Years of a sustained bull run in the property market in the southern Chinese tech hub of Shenzhen means flats or apartments in the city of 18 million are now more expensive than those in Hong Kong, which has long been known as one of the world’s least affordable home markets.
Shenzhen’s ratio of average annual household income versus average home price has risen to 30, meaning a couple has to live off other income and save up their combined salaries for nearly 30 years before they can clamber aboard the city’s property ladder, according to the August data crunched by the Security Times, which is based in the city.
Hong Kong’s corresponding figure is 20.9, leading a pack of 91 cities worldwide with a population of at least one million for the ninth year running, according to the latest survey by Demographia, a US data research firm and public policy consultancy.
Xiamen, a scenic resort city and an aviation and maritime hub in southeastern Fujian province, and Beijing are in second and third spots, with ratios of 27.15 and 22, all higher than Hong Kong’s.
The Shenzhen newspaper believes that the city may have already replaced Hong Kong as the world’s least affordable home market, given that the city’s per capita income is still lower than its neighbor. Shenzhen’s net home price stood at 64,387 yuan (US$9,112) per square meter in 2018.
Homes in Shenzhen are expected to become even more expensive amid renewed speculation about developers hoarding their plots, especially after Beijing unveiled an aggressive masterplan last month for the city to edge past Hong Kong and become a “world city” as competitive as Tokyo and San Francisco to lead the charge in regional integration to form a Greater Bay Area.
Big-ticket home transactions in the city, to the tune of several hundreds of millions of yuan, usually make headlines nationwide, including a recent 500 million yuan-deal for a cavernous duplex cum penthouse atop a 300-meter skyscraper overlooking Shenzhen Bay and part of northern Hong Kong.

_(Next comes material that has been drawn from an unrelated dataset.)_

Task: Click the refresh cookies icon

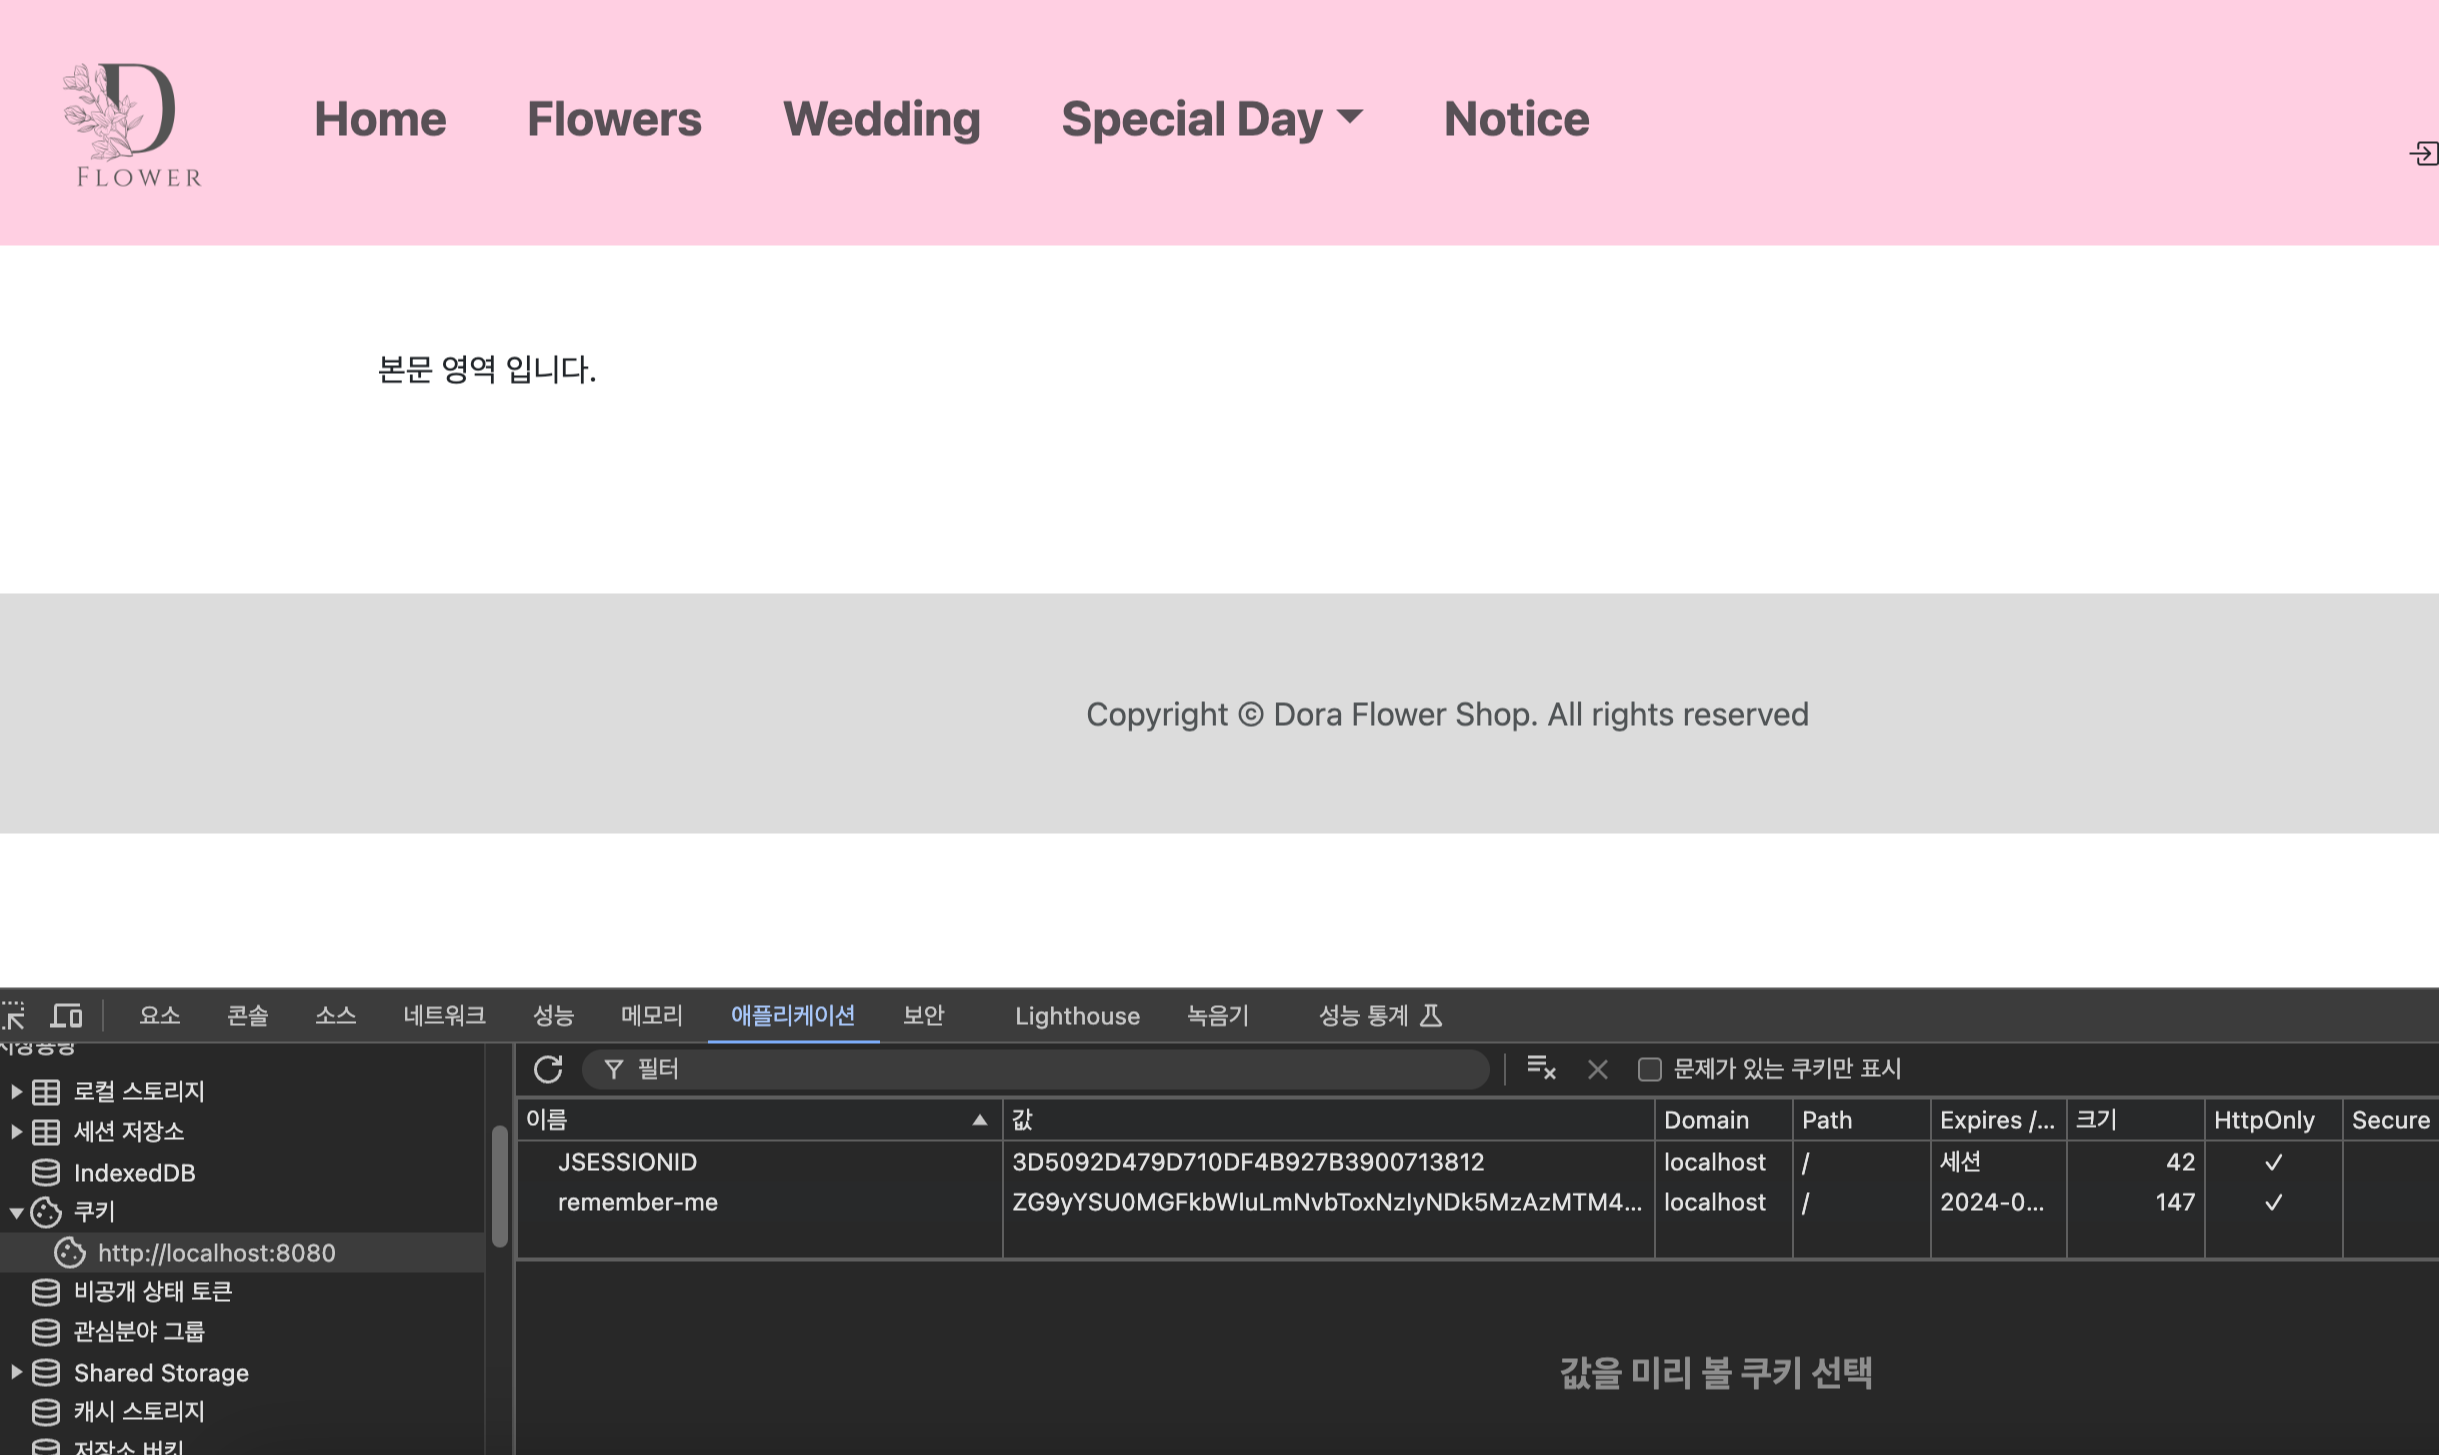Action: [x=548, y=1069]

Shenzhen, a brainchild of Deng Xiaoping’s reform and opening-up drive in the late 1970s, eased Hong Kong out of the top five elite league by gross domestic product among all Asian cities in 2018. But the boomtown, which booked a GDP of 2.4 trillion yuan, is also faced with acute land shortages given its landmass of about 1,990 square kilometers, where mountains and protected areas already take up a lion’s share of the total.

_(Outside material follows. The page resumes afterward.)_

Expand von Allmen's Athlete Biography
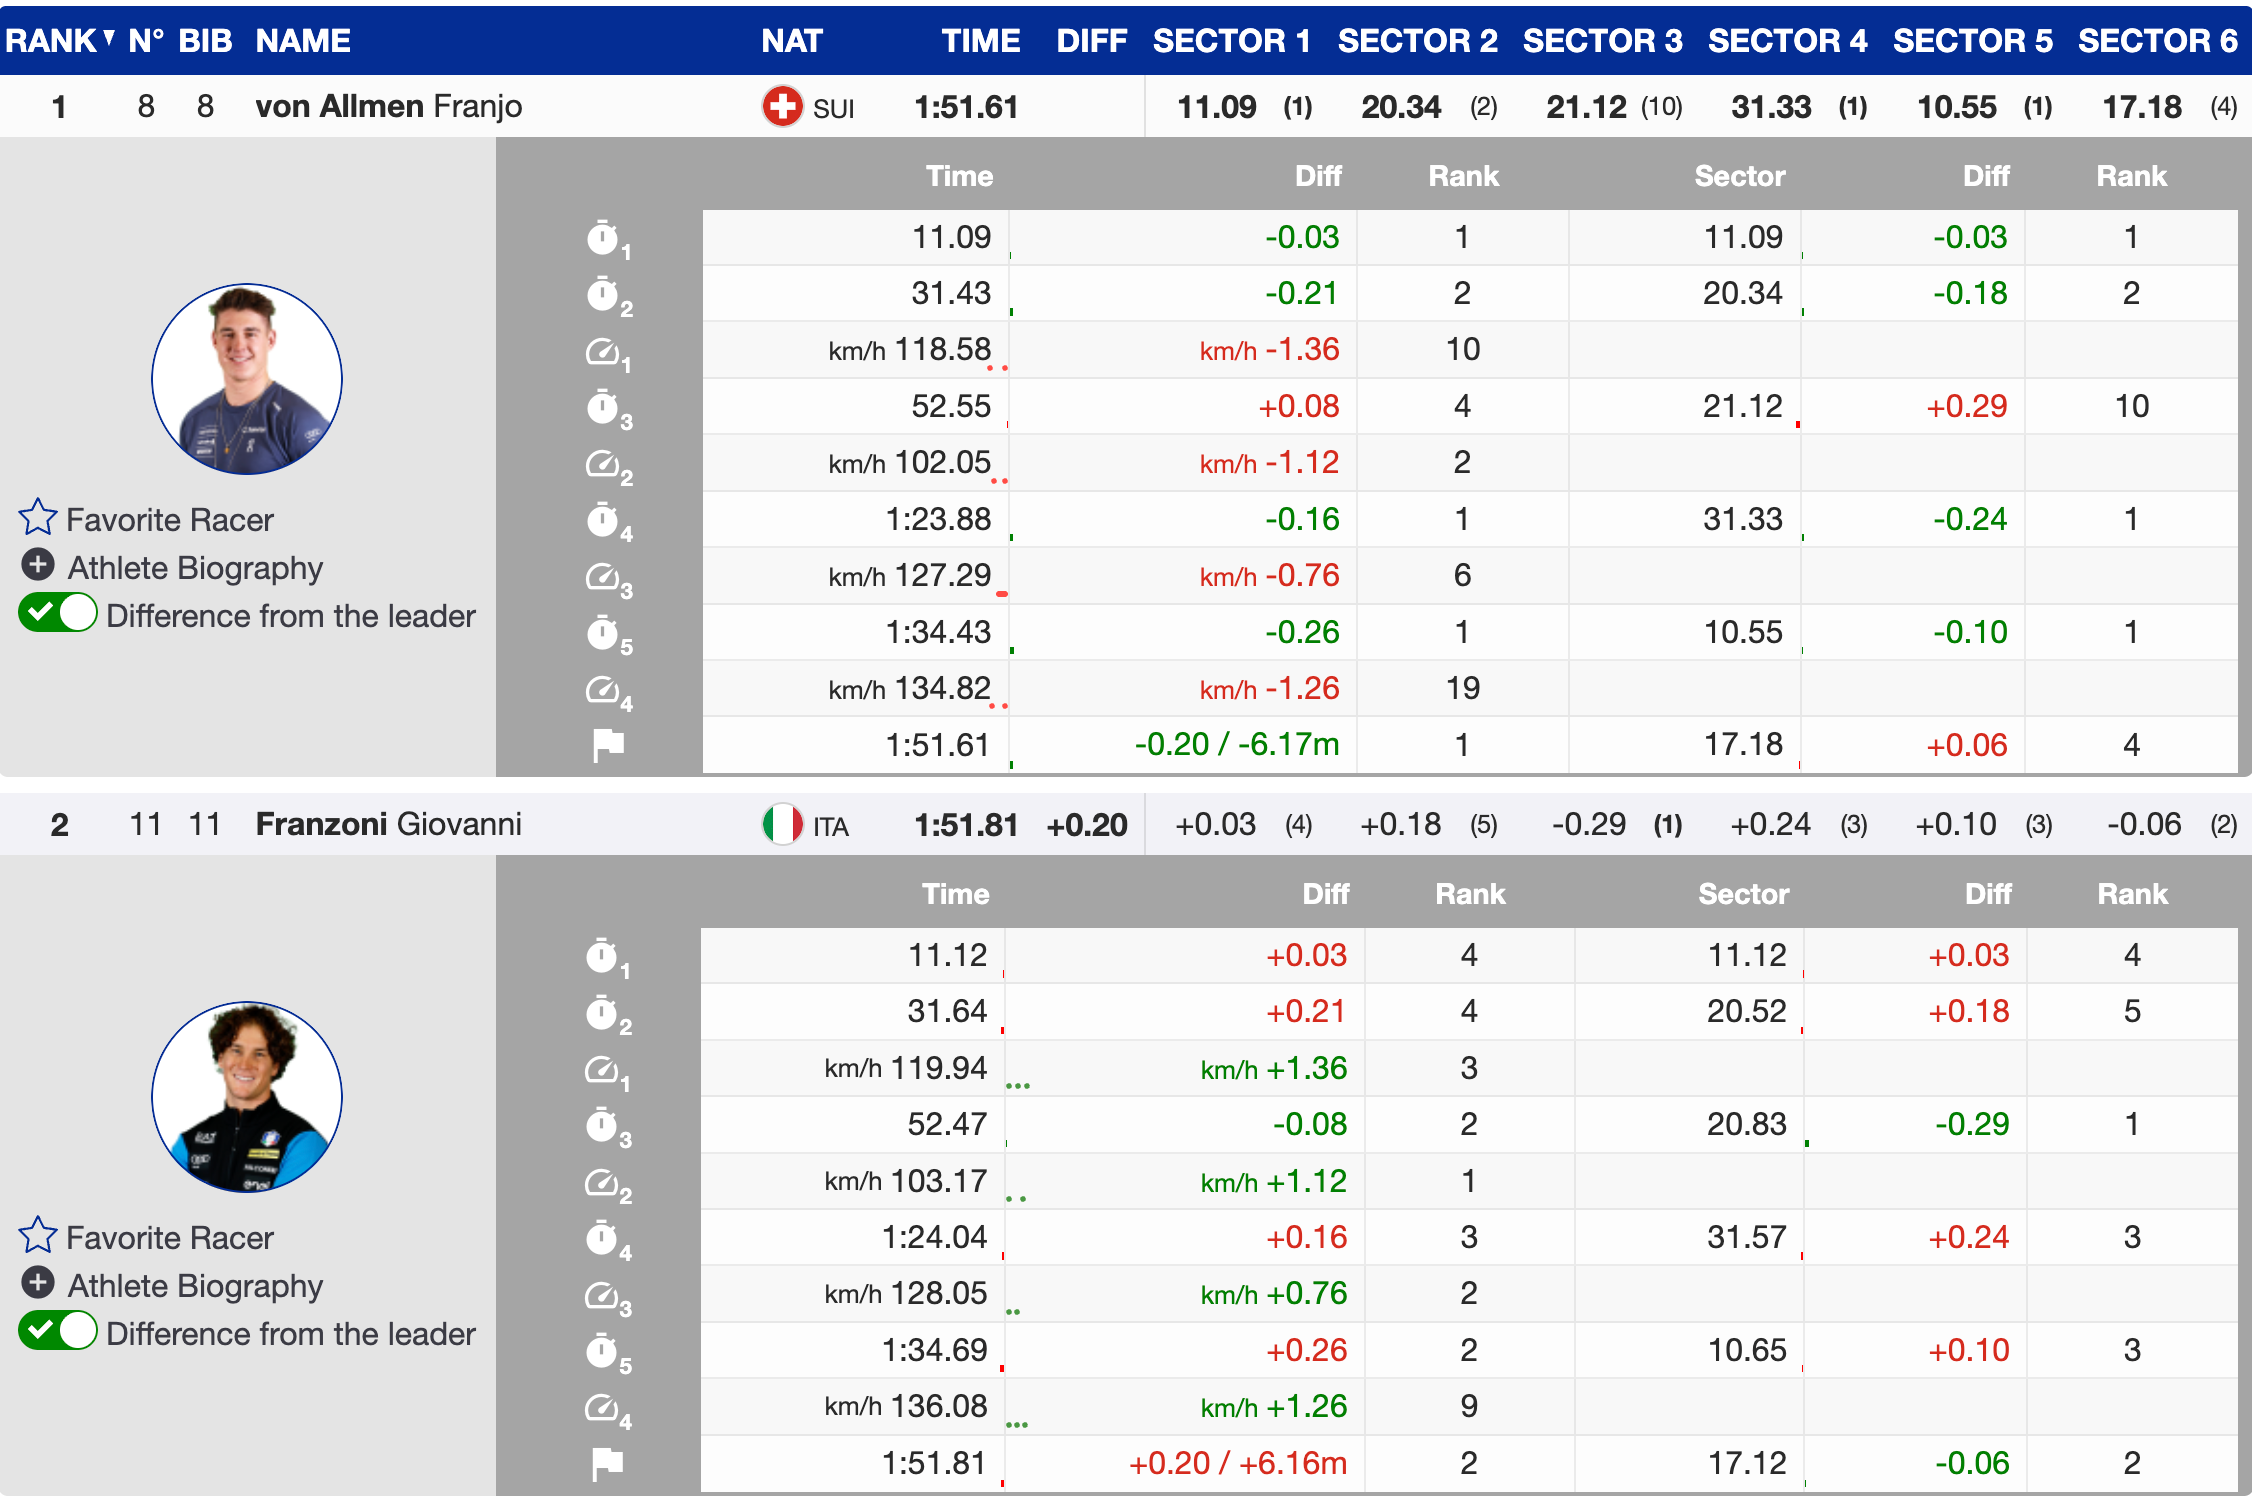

Yet it does not mean Shenzhen’s grassroots families are in the same plight as the underprivileged in Hong Kong, who have to scrape a living in the city’s notorious subdivided units or even “cage homes” – public housing applicants in Hong Kong have to wait almost six years before they can be allocated a “shoe box” unit.
That is because Shenzhen’s government has been on a spree, building decent rental homes for the poor as well as for new graduates and job starters to make sure the city’s exorbitant realty price in the private market will not undermine its pull and competitiveness.
One signature project is Longhai Estate close to the city’s new CBD, a 700,000-square-meter development comprised of 12,363 rental flats – all with a balcony – in 26 high-rise blocks atop a subway station, where the average rent is capped at 20 yuan per square meter, according to the Shenzhen Daily. The city has several larger estates under construction.
Major enterprises in the city including tech powerhouses Huawei and ZTE also offer dormitories and fully-furnished condos to their employees, either for free or with rental subsidies.
Compared with other mainland cities, Shenzhen relies less on land auctions and tax from home transactions to fill the government coffers, thanks to its burgeoning tech industry and trade. The city sold only 44.9 billion worth of land in 2018, compared with its total fiscal revenue of 910.2 billion yuan, according to official statistics.